→ PROBLEM DETAILS:
An exact copy of the lines from the one containing "Given: Toggle the" through the final line of the records is the only acceptable answer.
*** RECORDS FOR THIS TASK Section Begins ***
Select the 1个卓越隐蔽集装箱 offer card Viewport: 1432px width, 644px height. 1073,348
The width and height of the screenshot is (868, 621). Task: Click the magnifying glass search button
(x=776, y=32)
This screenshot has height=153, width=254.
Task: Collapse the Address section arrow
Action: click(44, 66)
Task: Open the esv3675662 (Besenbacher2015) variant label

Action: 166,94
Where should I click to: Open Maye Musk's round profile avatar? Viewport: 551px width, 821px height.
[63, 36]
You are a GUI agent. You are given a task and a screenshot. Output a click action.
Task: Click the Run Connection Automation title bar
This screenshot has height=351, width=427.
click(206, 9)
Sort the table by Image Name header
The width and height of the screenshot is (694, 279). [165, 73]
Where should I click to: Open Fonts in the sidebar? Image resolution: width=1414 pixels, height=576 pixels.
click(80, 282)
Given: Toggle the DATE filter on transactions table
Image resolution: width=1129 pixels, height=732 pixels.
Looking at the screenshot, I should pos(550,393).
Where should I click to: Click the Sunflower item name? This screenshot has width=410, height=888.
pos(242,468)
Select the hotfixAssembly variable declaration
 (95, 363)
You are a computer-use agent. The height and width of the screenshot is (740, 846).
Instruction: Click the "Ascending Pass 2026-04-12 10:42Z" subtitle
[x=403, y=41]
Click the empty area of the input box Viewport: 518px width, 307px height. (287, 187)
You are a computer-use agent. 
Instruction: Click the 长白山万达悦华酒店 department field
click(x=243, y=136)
*** RECORDS FOR THIS TASK Section Ends ***
→ OUTPUT BELOW:
Given: Toggle the DATE filter on transactions table
Image resolution: width=1129 pixels, height=732 pixels.
Looking at the screenshot, I should pos(550,393).
Where should I click to: Click the Sunflower item name? This screenshot has width=410, height=888.
pos(242,468)
Select the hotfixAssembly variable declaration
 (95, 363)
You are a computer-use agent. The height and width of the screenshot is (740, 846).
Instruction: Click the "Ascending Pass 2026-04-12 10:42Z" subtitle
[x=403, y=41]
Click the empty area of the input box Viewport: 518px width, 307px height. (287, 187)
You are a computer-use agent. 
Instruction: Click the 长白山万达悦华酒店 department field
click(x=243, y=136)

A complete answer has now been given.